Christine Estima is an author, journalist and playwright. Her essays, short stories, creative non-fiction, reviews and other writings have appeared in many Canadian literary journals and newspapers. Estima is described in her first published novel as an Arab woman of mixed ethnicity (Lebanese, Syrian and Portuguese). She was born in Trois-Rivières, raised in Montreal and now lives in Toronto.

Fiction
Letters to Kafka
Toronto: House of Anansi Press, 2025.
forthcoming September 2025
Publisher’s Synopsis (From its website)
In 1919, Milena Jesenská, a clever and spirited twenty-three-year-old, is trapped in an unhappy marriage to literary critic Ernst Pollak. Since Pollak is unable to support the pair in Vienna’s post-war economy, Jesenská must supplement their income by working as a translator. Having previously met her compatriot Franz Kafka in the literary salons of Prague, she writes to him to ask for permission to translate his story The Stoker from German to Czech, becoming Kafka’s first translator. The letter launches an intense and increasingly passionate correspondence. Jesenská is captivated by Kafka’s energy, intensity, and burning ambition to write. Kafka is fascinated by Jesenská’s wit, rebellious spirit, and intelligence.

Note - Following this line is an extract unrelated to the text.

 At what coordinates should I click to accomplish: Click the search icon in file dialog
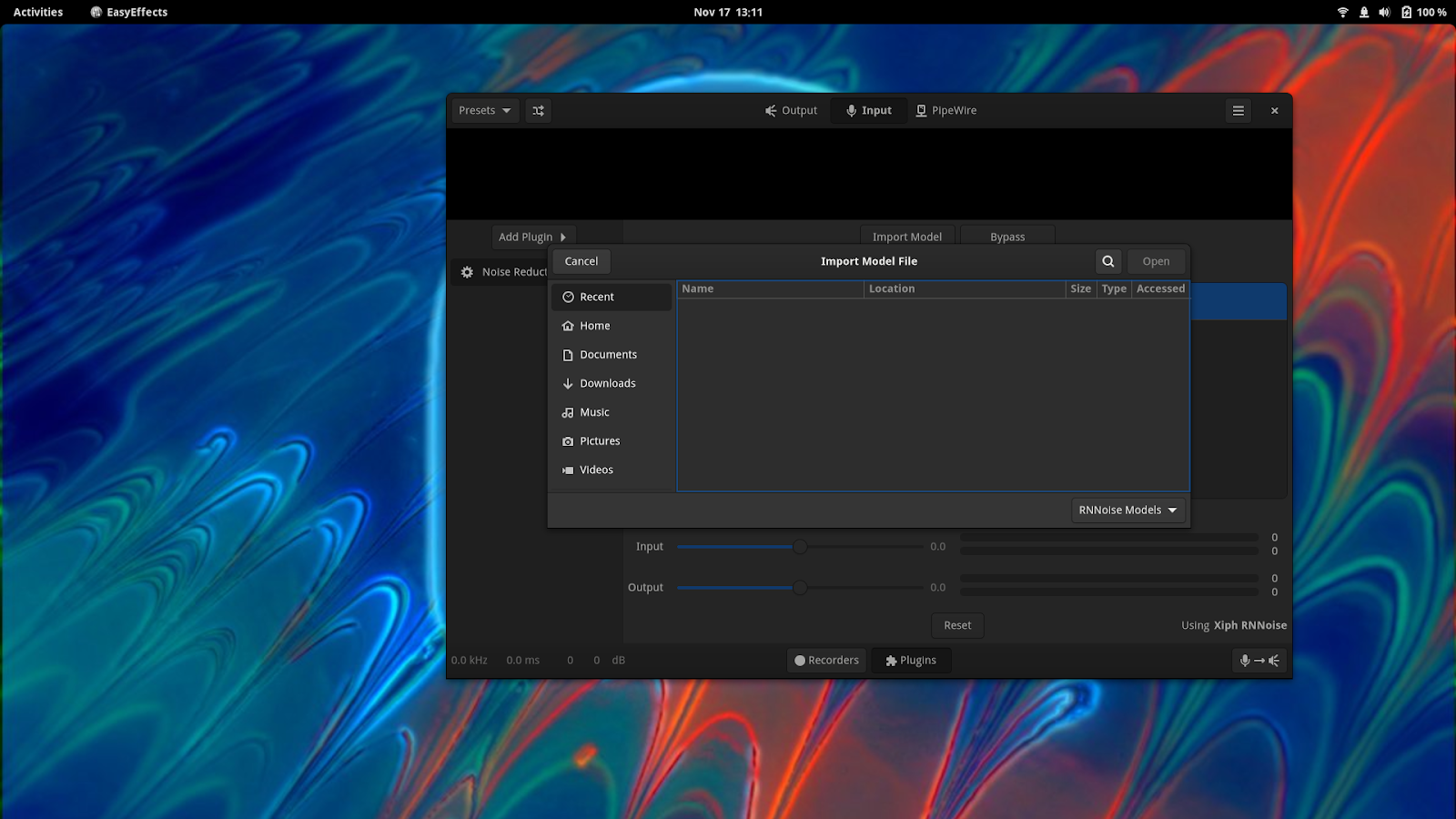coord(1107,261)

Jesenská and Kafka meet twice for lovers’ trysts, but can such an intense connection endure beyond a fleeting affair? In her remarkable debut novel, Christine Estima weaves little-known facts and fiction into a rich tapestry, powerfully portraying the struggles of a woman forced to choose between the roles of wife, lover, and intellectual.

Fiction
The Syrian Ladies Benevolent Society
Toronto: Astoria/House of Anansi Press, 2023.

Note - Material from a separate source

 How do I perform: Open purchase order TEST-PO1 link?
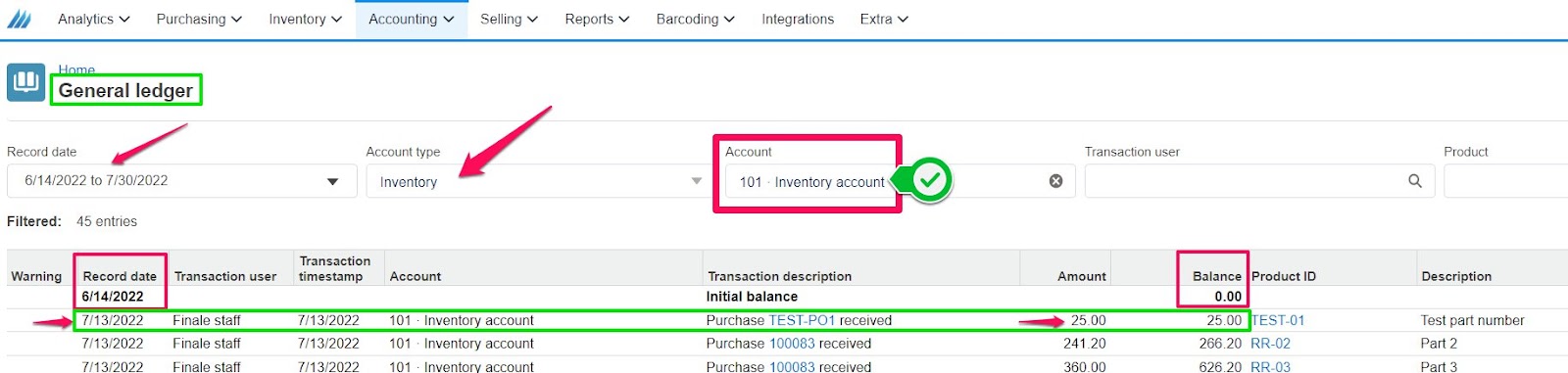[802, 320]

Publisher’s Synopsis (From its website)
With imaginative aplomb and abiding passion, The Syrian Ladies Benevolent Society masterfully traces the deep roots of the Arab immigrant experience. These unforgettable interlocking stories follow an Arab family as they flee the Middle East in the nineteenth century, settle in Montreal in the twentieth, and face the collision between tradition and modernity in the twenty-first. This family includes trailblazing Lebanese freedom fighters, undercover operatives in World War II, and brave Syrian refugees trying to find their place in Canadian society.
The line of daring women culminates in Azurée, a young Arab woman living in the echoes of her ancestors’ voices.

Anthology
Tok. Book 1
Estima, Christine. “Nylon-encased Flesh.” In Tok. Book 1, edited by Helen Walsh. Toronto: Zephyr Press, 2006, 131-142.